Supplied data Start Marker
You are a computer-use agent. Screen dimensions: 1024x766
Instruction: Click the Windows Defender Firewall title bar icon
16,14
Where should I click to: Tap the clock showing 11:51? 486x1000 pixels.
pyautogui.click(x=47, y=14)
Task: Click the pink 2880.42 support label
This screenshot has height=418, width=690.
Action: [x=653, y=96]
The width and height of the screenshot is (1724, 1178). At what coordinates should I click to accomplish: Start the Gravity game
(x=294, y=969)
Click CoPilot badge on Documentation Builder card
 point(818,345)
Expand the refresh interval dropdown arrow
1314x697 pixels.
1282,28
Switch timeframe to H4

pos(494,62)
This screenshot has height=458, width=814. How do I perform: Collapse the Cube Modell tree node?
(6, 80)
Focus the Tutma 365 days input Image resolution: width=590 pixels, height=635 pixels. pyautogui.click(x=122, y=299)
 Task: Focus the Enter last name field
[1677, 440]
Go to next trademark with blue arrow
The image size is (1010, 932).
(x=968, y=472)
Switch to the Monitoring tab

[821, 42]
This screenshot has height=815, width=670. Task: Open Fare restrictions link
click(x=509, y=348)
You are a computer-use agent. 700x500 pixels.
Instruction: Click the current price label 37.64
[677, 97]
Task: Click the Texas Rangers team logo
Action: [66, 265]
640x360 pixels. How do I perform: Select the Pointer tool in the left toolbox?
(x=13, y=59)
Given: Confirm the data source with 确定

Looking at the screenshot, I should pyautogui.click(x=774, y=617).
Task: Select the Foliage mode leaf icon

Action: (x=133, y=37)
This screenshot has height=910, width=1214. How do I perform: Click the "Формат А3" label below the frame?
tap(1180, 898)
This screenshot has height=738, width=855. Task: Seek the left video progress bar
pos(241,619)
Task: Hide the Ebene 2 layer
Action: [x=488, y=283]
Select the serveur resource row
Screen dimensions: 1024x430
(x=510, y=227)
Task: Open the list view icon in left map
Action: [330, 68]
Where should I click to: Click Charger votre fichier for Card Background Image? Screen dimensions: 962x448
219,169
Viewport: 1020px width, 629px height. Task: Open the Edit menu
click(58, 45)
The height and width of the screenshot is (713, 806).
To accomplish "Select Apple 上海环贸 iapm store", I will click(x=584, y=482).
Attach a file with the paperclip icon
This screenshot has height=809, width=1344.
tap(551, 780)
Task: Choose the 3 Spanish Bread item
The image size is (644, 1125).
Supplied data End Marker
**Task to carry out:**
Please retype all of the data above exactly as it appears.

**The answer:**
You are a computer-use agent. Screen dimensions: 1024x766
Instruction: Click the Windows Defender Firewall title bar icon
16,14
Where should I click to: Tap the clock showing 11:51? 486x1000 pixels.
pyautogui.click(x=47, y=14)
Task: Click the pink 2880.42 support label
This screenshot has height=418, width=690.
Action: [x=653, y=96]
The width and height of the screenshot is (1724, 1178). At what coordinates should I click to accomplish: Start the Gravity game
(x=294, y=969)
Click CoPilot badge on Documentation Builder card
 point(818,345)
Expand the refresh interval dropdown arrow
1314x697 pixels.
1282,28
Switch timeframe to H4

pos(494,62)
This screenshot has height=458, width=814. How do I perform: Collapse the Cube Modell tree node?
(6, 80)
Focus the Tutma 365 days input Image resolution: width=590 pixels, height=635 pixels. pyautogui.click(x=122, y=299)
 Task: Focus the Enter last name field
[1677, 440]
Go to next trademark with blue arrow
The image size is (1010, 932).
(x=968, y=472)
Switch to the Monitoring tab

[821, 42]
This screenshot has height=815, width=670. Task: Open Fare restrictions link
click(x=509, y=348)
You are a computer-use agent. 700x500 pixels.
Instruction: Click the current price label 37.64
[677, 97]
Task: Click the Texas Rangers team logo
Action: [66, 265]
640x360 pixels. How do I perform: Select the Pointer tool in the left toolbox?
(x=13, y=59)
Given: Confirm the data source with 确定

Looking at the screenshot, I should pyautogui.click(x=774, y=617).
Task: Select the Foliage mode leaf icon

Action: (x=133, y=37)
This screenshot has height=910, width=1214. How do I perform: Click the "Формат А3" label below the frame?
tap(1180, 898)
This screenshot has height=738, width=855. Task: Seek the left video progress bar
pos(241,619)
Task: Hide the Ebene 2 layer
Action: [x=488, y=283]
Select the serveur resource row
Screen dimensions: 1024x430
(x=510, y=227)
Task: Open the list view icon in left map
Action: [330, 68]
Where should I click to: Click Charger votre fichier for Card Background Image? Screen dimensions: 962x448
219,169
Viewport: 1020px width, 629px height. Task: Open the Edit menu
click(58, 45)
The height and width of the screenshot is (713, 806).
To accomplish "Select Apple 上海环贸 iapm store", I will click(x=584, y=482).
Attach a file with the paperclip icon
This screenshot has height=809, width=1344.
tap(551, 780)
Task: Choose the 3 Spanish Bread item
The image size is (644, 1125).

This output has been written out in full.